OBJECTIVE
Please rewrite the records, requests included, starting at the beginning of the records and stopping after the line that contains "[x=218, y=270]". Multiply every coordinate in the answers by 2.15 and round to whole numbers, with halves rounded up, leaving all other numbers unchanged.

## Begin ENTRIES SUPPLIED

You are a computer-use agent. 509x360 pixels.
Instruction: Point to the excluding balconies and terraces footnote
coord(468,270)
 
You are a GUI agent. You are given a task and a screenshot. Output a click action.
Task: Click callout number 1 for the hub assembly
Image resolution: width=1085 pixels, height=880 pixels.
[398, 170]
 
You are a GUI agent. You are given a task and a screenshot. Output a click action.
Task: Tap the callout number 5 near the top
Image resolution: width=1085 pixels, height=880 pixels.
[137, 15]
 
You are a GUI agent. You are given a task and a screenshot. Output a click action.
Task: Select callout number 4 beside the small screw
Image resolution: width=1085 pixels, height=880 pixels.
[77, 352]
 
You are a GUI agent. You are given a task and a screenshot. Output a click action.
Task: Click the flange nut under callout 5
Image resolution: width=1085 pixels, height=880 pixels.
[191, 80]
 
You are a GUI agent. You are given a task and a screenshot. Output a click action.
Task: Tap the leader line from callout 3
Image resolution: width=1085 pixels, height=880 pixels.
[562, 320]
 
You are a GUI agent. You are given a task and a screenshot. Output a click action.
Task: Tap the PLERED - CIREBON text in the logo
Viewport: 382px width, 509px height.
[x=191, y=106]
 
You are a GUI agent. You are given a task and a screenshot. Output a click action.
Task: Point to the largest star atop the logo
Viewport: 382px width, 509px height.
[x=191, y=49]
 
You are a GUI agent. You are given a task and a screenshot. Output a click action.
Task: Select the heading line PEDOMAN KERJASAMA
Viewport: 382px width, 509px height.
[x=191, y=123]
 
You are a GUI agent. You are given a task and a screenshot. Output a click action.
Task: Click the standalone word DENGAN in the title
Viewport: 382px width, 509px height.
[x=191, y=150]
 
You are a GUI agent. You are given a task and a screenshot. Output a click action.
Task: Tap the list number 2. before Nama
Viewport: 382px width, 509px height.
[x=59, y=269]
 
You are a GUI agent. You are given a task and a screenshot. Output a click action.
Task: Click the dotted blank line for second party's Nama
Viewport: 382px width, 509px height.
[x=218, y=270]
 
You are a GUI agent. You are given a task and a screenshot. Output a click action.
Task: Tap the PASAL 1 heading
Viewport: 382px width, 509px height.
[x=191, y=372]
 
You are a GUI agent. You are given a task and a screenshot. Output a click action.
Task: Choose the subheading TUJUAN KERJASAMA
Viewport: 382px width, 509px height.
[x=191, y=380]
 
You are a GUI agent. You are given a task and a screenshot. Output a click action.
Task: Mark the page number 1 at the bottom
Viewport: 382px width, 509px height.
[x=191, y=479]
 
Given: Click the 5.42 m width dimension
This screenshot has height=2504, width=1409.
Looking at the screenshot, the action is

## End ENTRIES SUPPLIED

ANSWER IN FULL
You are a computer-use agent. 509x360 pixels.
Instruction: Point to the excluding balconies and terraces footnote
coord(1006,581)
 
You are a GUI agent. You are given a task and a screenshot. Output a click action.
Task: Click callout number 1 for the hub assembly
Image resolution: width=1085 pixels, height=880 pixels.
[856, 366]
 
You are a GUI agent. You are given a task and a screenshot. Output a click action.
Task: Tap the callout number 5 near the top
Image resolution: width=1085 pixels, height=880 pixels.
[295, 32]
 
You are a GUI agent. You are given a task and a screenshot. Output a click action.
Task: Select callout number 4 beside the small screw
Image resolution: width=1085 pixels, height=880 pixels.
[166, 757]
 
You are a GUI agent. You are given a task and a screenshot. Output a click action.
Task: Click the flange nut under callout 5
Image resolution: width=1085 pixels, height=880 pixels.
[411, 172]
 
You are a GUI agent. You are given a task and a screenshot. Output a click action.
Task: Tap the leader line from callout 3
Image resolution: width=1085 pixels, height=880 pixels.
[1208, 688]
 
You are a GUI agent. You are given a task and a screenshot. Output a click action.
Task: Tap the PLERED - CIREBON text in the logo
Viewport: 382px width, 509px height.
[x=411, y=228]
 
You are a GUI agent. You are given a task and a screenshot. Output a click action.
Task: Point to the largest star atop the logo
Viewport: 382px width, 509px height.
[x=411, y=105]
 
You are a GUI agent. You are given a task and a screenshot. Output a click action.
Task: Select the heading line PEDOMAN KERJASAMA
Viewport: 382px width, 509px height.
[x=411, y=264]
 
You are a GUI agent. You are given a task and a screenshot. Output a click action.
Task: Click the standalone word DENGAN in the title
Viewport: 382px width, 509px height.
[x=411, y=323]
 
You are a GUI agent. You are given a task and a screenshot. Output a click action.
Task: Tap the list number 2. before Nama
Viewport: 382px width, 509px height.
[x=127, y=578]
 
You are a GUI agent. You are given a task and a screenshot. Output a click action.
Task: Click the dotted blank line for second party's Nama
Viewport: 382px width, 509px height.
[x=469, y=581]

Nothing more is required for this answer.